What to do:
**A)** In the blog tour post below, why does reading one of her old files feel to Daire St. Denis like reading someone else's work? Answer in one to three sentences.
**B)** From the blog tour post below, list each trait Daire St. Denis names when describing her personality.

Document text:
____

#MMBBR: MARCH HARLEQUIN BLOG TOUR: IT'S RAINING (WEALTHY) MEN!
All it takes is one sweet taste…
Daisy Sinclair knows how to make a guy moan with raw pleasure. She should, as owner of the best damn bakery in Chicago. Her cinnamon buns are borderline orgasmic! Of course, standing in front of the city's biggest (and sexy-as-hell) food critic in her skivvies isn't the most professional first impression. Especially when he has a wicked glint in his eye…
Jamie Forsythe isn't exactly a food critic; his twin brother is. One look at Daisy's mouthwatering curves, and Jamie knows only that he wants to have his cake and Daisy, too. Attraction mixed with deception is a recipe for disaster—the naughtiest, hottest kind imaginable. And there's no way Jamie can resist being sent to bed…with Daisy as dessert!
Q&A with Daire St. Denis-Sweet Seduction
What are five words that describe your writing process?
This emoji best describes my personality: I’m not too serious, I like to have fun and I definitely stick my tongue out too much. Not in a rude way, more because things tend to go awry—like on a daily basis—so this is how I handle it.
Which would you rather do: Never write another story or never read another book? Oh man. This is such a hard question! I guess technically, if I write another book and then read what I’ve written, I’ve read another book too… There have been times when I’ve read one of my old files and honestly have no recollection of writing it so I have no idea what’s going to happen next. It’s like I’m reading someone else’s work. I think that’s normal for writers. Or I’m losing my mind. Either way…I don’t think I answered this question.

____

Dataset:
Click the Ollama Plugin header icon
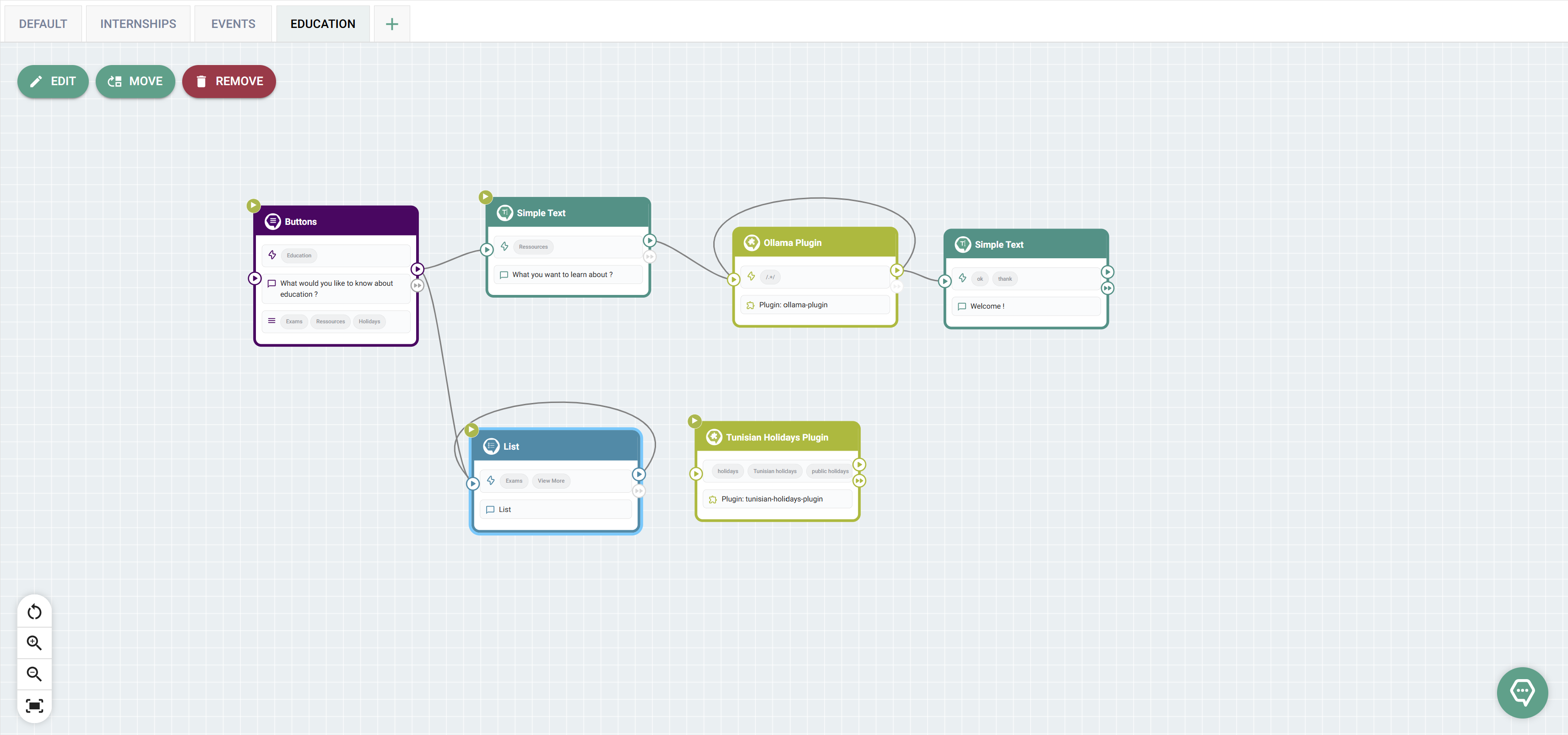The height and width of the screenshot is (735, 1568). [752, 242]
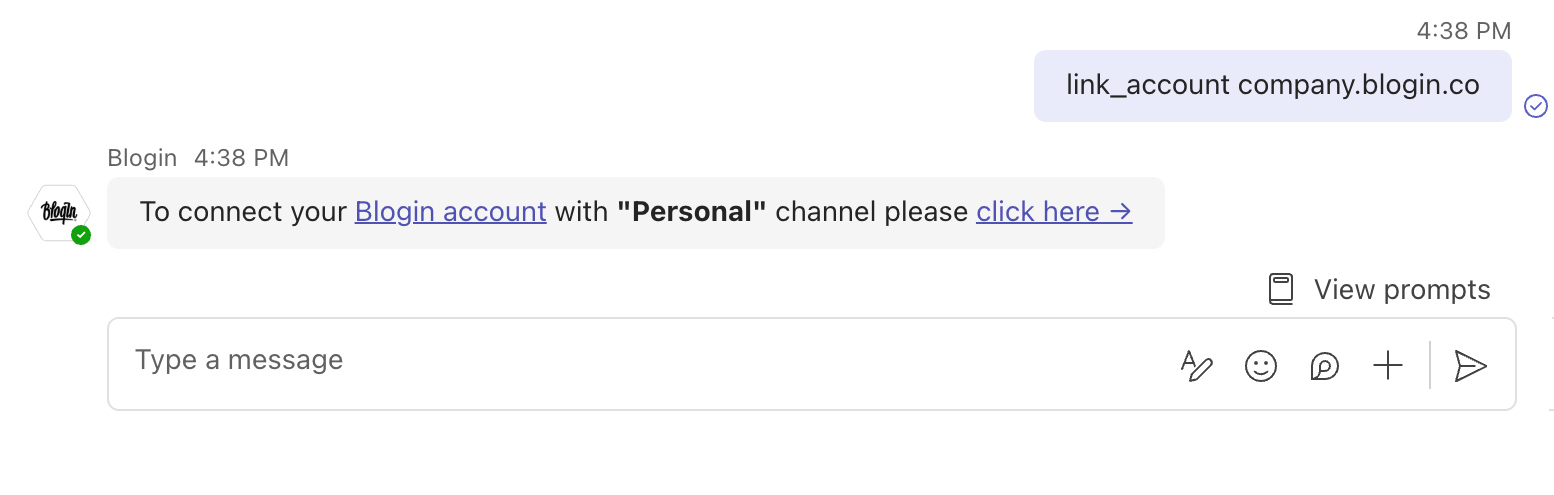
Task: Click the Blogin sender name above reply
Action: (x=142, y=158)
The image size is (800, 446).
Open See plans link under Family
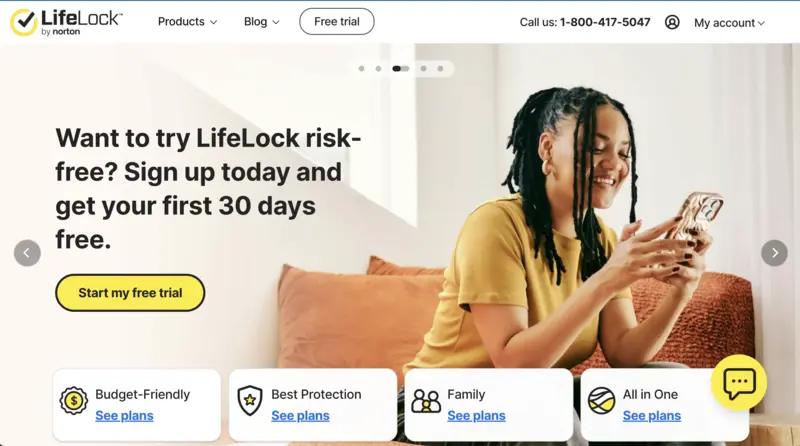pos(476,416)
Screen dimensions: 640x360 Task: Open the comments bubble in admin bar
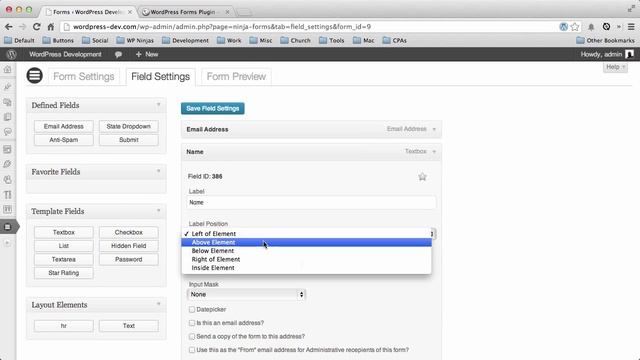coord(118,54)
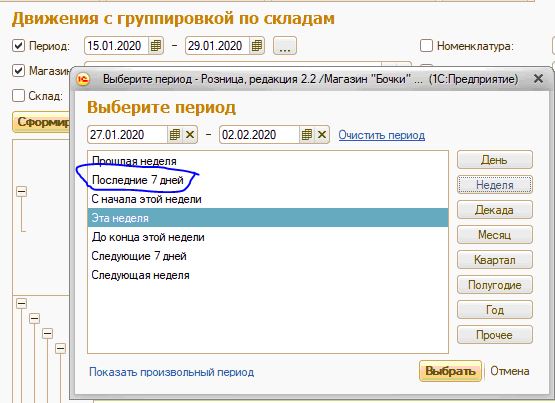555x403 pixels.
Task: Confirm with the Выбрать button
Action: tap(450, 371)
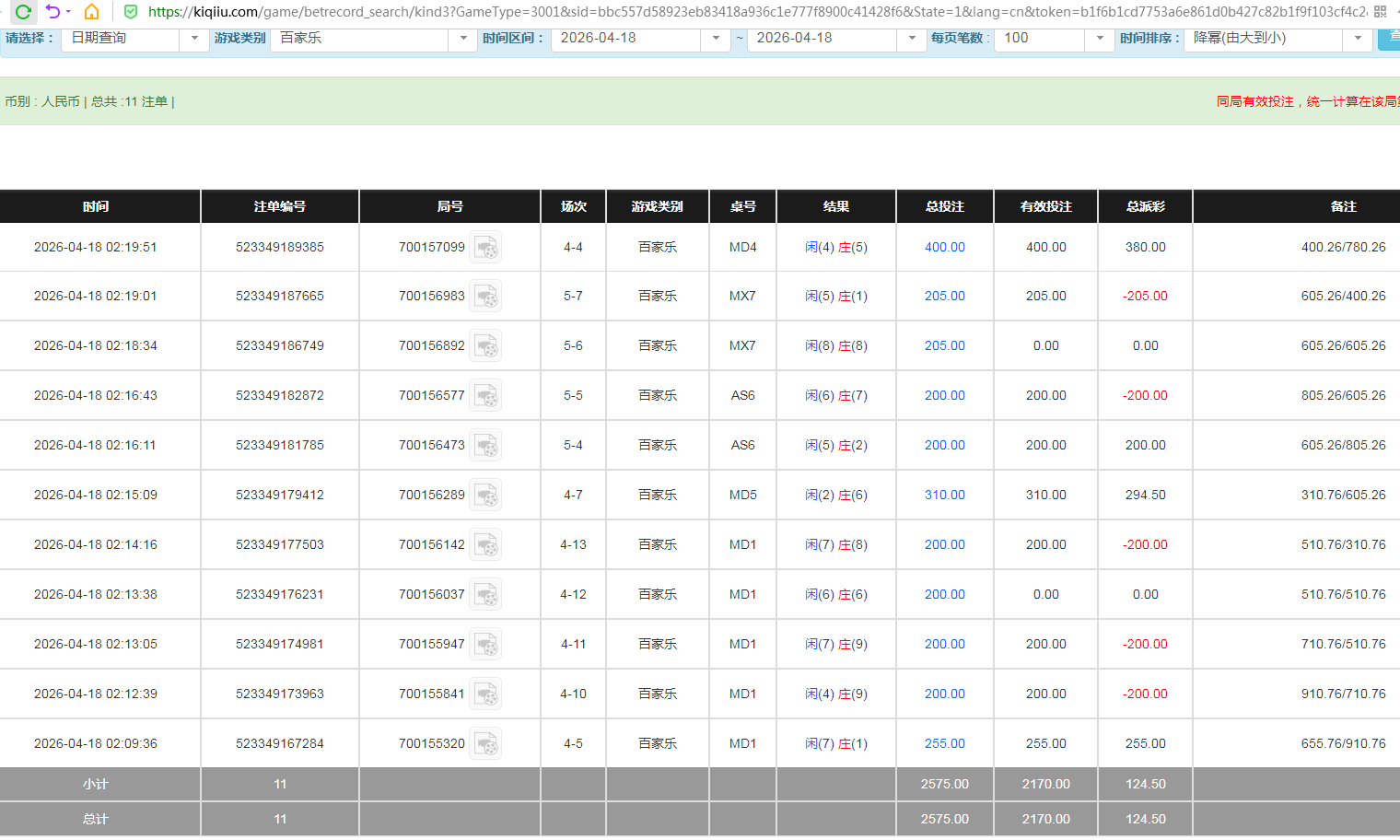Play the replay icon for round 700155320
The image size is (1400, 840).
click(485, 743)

____

Answers for this exercise:
**A)** She sometimes has no memory of writing the file. So she doesn't know what will happen next.

**B)**
- She's not too serious.
- She likes to have fun.
- She sticks her tongue out too much.